Ali Tatar ve Berk Erden Albayların intiharından sonra Uğur Yiğit konuşmaya başladı ve kızı ve damadı ile ilgili aşağılık iddialar casusluk ve fuhuş davasına eklendi ve fezlekeler düzenlendi. O da Nusret Güner’in yaptığı gibi, oyunu açığa çıkaracağına istifa etti. Teslimiyeti tercih etti. Bizim mücadelemize de dolaylı yoldan mani oldu.
11 Şubat 2011 tutuklamasından bir hafta sonra 18 Şubat Cuma günü Hasdal’a bizi ziyarete geldiğinde, kendisine, 3 amiral arkadaşın önünde,’Bizi tahliye için uğraşmayın, F tipi çeteye bakın, derhal Yargıtay Cumhuriyet Başsavcılığı’na suç duyurusunda bulunun! Şimdi 11 amirali aldılar, bu sayı 25’e çıkacak, kuvveti kurtarın!’ dedim. O ne yaptı: 1 ay sonra Avustralya’ya resmi ziyarete gitti.
Kısacası üst kademe oyunun farkındaydı. Wikileaks’te, sırada bir genelkurmay başkanı olduğu yazıyordu. İlker başbuğ içeri alınınca, tüm komuta kademesi topyekun teslim oldu.
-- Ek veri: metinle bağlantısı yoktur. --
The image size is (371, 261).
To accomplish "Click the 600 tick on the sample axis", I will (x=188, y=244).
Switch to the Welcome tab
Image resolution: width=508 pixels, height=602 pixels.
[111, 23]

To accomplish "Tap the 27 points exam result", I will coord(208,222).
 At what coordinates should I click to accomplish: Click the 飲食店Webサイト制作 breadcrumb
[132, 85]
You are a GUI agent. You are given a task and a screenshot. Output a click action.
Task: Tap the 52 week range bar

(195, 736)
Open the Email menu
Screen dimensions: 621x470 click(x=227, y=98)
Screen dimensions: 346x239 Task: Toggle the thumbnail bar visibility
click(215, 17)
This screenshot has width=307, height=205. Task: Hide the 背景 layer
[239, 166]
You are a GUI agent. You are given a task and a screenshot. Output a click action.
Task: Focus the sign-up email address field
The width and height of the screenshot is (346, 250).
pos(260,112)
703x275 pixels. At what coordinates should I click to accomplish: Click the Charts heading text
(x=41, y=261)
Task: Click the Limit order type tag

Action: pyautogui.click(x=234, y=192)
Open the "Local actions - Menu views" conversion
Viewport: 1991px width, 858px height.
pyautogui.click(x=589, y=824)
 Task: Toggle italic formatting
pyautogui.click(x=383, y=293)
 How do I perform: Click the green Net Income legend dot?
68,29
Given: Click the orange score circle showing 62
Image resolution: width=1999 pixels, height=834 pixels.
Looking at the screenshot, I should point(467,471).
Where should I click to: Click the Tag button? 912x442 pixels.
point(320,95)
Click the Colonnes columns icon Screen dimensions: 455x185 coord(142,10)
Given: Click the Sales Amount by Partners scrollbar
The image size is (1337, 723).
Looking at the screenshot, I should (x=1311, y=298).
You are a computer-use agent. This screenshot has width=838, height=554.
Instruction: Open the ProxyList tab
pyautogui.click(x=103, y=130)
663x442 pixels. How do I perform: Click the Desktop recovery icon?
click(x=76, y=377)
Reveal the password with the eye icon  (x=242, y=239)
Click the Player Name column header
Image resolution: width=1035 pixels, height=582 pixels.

Bu durum, TSK’da üst kademenin savaşmak için değil, büyük bir otoritenin gücünü kabul etmek için var olduğunun işareti değil midir?!
Banu AVAR: Bundan sonra Türk ordusu nasıl bir süreç yaşar?
Cem GÜRDENİZ: Bugün için TSK savaşamaz. Savaşırsa da aynen Balkan Harbi’ndeki gibi bozgun yaşar. Zira ideolojisini kaybetmiştir. Atatürk’ten tamamen uzaklaşmıştır. Komuta birliği, önderlik, silah arkadaşlığı, karşılıklı güven, disiplin konularında büyük yara almıştır. Ordular böyle dönemlerden ya büyük dayak yiyerek yani mağlubiyetlerden geçerek ya da radikal siyasi değişimler sonucu toparlanma sürecine girer. Bugün halkın yarısı kutuplaşma derecesinde iktidardan uzak olduğu Türkiye’de, ordu, iktidarın ordusuna dönüşmüştür. Terfi ve tayinlerde politizasyon, Yunanistan tipi ordu yaratır ki böyle bir ordu savaşamaz. Uçakları düşürülür, karasuları ihlal edilir… En önemlisi PKK ve Kürt bölücülüğü kontrol dışına çıkar. Suriye’de Al Nusra gibi terör örgütleri ile işbirliğine araç olur ki bu, sadece Türkiye için onur kaybına değil, bekaa sorununu da getirir!
Öncelikle ordu F tipi yapılanmadan arındırılmalıdır… Balyoz ve diğer davalardan yargılanıp tahliye edilenler görevlerine dönmelidir. Eğer bu olmazsa, özellikle Deniz Kuvvetleri belki gemilerini kullanır ama strateji ve doktrin üretemez. Onun yerine NATO ABD ne yapacağınızı söyler. Yani tam sömürge oluruz. Cumhurbaşkanının ‘Savunma Reformu’ adını verdiği aldatmaca da bunu hedeflemektedir.
Türk ordusunun MİLLİ mi, NATO’cu mu olacağı ancak 2015 seçimleriyle tam olarak belirlenecektir. Türkiye Avrasya’ya dönmediği ve AB/ABD/NATO’da ısrar ettiği sürece 21. yüzyılda kaybedecek, Avrupa-Atlantik yapının sömürgesi olarak varlık gösterebilecektir. Bu parçalanmayla sonuçlanır!